Quero dizer que se você salta do alto de um prédio, irá se esborrachar em alguns segundos. A reação à sua ação foi imediata. Já no contexto espiritual, se nós fazemos mal a alguém através de ações ou pensamentos, a reação (punição produzida por nós mesmos) poderá ocorrer hoje, amanhã, daqui um ano, dez anos ou em outra encarnação. O mesmo acontece se fizermos uma boa ação. A “recompensa” virá em época não sabida. Isto acontece para que o livre-arbítrio possa ocorrer, ou seja, se a ação e reação fossem imediatas como nas leis da física, todas as pessoas só fariam boas ações com o objetivo de receberem a “recompensa” imediatamente e todas essas mesmas pessoas jamais fariam o mal a alguém, pois receberiam imediatamente o “castigo”. Portanto, os homens não teriam o direito de escolha, não teriam o livre-arbítrio, pois todos só iriam se comportar de uma única maneira, sem direito algum às suas próprias escolhas e o mundo caminharia sempre em um único sentido possível e previsível, destruindo a possibilidade de evolução da raça humana. Este acontecimento inibiria a Dualidade e as múltiplas facetas do nosso Universo.

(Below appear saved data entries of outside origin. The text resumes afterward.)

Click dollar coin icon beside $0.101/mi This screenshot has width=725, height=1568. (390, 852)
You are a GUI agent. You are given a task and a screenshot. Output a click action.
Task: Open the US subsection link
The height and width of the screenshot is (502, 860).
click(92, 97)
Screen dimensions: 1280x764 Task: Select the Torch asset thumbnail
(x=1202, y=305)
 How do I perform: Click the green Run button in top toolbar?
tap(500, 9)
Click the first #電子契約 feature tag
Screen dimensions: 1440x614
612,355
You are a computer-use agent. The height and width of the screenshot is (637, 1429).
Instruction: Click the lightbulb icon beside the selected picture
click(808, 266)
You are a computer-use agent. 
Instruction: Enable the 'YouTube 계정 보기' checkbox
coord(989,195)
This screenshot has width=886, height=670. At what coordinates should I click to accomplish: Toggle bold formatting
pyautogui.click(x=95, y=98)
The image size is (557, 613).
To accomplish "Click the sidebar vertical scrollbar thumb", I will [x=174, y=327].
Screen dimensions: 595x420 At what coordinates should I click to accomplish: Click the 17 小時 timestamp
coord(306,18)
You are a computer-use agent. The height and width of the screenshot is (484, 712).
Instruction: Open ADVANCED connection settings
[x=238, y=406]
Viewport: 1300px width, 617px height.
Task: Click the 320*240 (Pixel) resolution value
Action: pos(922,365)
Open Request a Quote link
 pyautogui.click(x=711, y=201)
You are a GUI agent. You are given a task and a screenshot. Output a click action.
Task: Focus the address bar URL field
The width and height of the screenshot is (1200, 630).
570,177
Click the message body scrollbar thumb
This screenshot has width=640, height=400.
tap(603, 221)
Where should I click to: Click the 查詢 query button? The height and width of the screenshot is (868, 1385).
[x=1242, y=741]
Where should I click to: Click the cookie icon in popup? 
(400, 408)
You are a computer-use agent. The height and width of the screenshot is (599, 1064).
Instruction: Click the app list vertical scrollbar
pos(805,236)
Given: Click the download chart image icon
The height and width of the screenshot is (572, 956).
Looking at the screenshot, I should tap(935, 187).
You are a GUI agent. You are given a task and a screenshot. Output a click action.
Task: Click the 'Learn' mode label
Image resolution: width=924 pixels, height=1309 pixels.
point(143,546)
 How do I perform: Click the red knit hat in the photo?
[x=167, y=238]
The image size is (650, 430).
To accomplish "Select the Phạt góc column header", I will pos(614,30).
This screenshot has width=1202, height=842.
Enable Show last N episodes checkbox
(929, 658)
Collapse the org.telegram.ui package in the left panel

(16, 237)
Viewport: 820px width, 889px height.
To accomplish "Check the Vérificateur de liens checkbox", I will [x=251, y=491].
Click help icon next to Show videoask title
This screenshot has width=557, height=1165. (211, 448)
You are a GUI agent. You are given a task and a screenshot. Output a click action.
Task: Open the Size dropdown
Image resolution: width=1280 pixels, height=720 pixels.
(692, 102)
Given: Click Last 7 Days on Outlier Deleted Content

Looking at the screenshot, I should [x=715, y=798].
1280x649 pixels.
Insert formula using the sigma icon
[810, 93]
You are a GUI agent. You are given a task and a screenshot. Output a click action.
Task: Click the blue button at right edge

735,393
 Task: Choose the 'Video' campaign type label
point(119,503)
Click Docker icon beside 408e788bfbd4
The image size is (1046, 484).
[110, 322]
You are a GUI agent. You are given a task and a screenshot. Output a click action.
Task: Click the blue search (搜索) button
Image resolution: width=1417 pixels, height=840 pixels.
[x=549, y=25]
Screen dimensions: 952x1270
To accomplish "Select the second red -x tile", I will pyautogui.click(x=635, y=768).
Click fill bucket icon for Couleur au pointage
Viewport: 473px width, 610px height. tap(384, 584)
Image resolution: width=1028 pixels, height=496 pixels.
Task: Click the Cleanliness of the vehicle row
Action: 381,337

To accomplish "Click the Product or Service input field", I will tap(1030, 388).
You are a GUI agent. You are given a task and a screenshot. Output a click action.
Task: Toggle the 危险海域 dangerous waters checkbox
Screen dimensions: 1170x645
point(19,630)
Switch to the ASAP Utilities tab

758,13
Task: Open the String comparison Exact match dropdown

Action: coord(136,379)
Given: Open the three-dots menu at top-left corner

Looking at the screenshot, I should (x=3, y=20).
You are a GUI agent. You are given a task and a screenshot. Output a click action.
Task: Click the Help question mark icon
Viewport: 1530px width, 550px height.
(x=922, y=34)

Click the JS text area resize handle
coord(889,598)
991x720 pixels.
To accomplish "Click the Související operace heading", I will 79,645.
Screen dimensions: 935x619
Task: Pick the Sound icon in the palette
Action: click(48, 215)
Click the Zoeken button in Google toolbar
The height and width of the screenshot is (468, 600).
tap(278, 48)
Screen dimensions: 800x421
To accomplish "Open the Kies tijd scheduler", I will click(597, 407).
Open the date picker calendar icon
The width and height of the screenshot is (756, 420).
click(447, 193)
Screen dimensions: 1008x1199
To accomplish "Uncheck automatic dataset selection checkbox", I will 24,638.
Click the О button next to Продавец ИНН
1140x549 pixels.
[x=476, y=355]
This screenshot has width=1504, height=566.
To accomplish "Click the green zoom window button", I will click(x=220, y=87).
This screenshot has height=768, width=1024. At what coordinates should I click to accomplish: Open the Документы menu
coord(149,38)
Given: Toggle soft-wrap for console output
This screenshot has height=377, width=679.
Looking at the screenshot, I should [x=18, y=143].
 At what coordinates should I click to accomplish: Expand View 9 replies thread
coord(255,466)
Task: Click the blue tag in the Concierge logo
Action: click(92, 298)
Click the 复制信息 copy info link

Para finalizar, gostaria de dizer que o homem tem a seu dispor vários futuros possíveis, dependendo, apenas, de que a massa crítica, oriunda das ações e pensamentos da humanidade, tenda para um dos lados do livre-arbítrio: proatividade ou reatividade. Praticar a proatividade significa agir sem culpar a ninguém por nossos problemas, buscando a evolução espiritual sem reagir a fatores externos. Já na reatividade, agimos obedecendo aos instintos dos nossos limitados cinco sentidos, trazendo sentimentos de insatisfação e vazio às nossas vidas. Devemos refletir sobre o fato de que o Criador nos dá sempre o direito de escolha e que as profecias apocalípticas são visões de um futuro arquitetado e construído por nossas ações de desamor, falta de Fé, desinteresse pelo conhecimento e ganância. Errar faz parte de nossas vidas, porém, se tivermos a intenção de reconhecer e corrigir tais erros tendo a consciência de que cada problema é uma lição e uma oportunidade de aprendizado, teremos, então, um grande antídoto para todos os males que nos afligem, afinal, o nosso maior inimigo é a nossa própria reatividade diante dos problemas e não o problema em si. Podemos melhorar sempre procurando trazer luz para as nossas vidas e compartilhando com nossos semelhantes, pois é impossível amar a D'us sem amar o nosso próximo.


Fonte: grupo de estudos de transição planetária Cinturão de Fótons_18.03.2006

Cristo Cósmico em mim reverência Cristo Cósmico em Ti.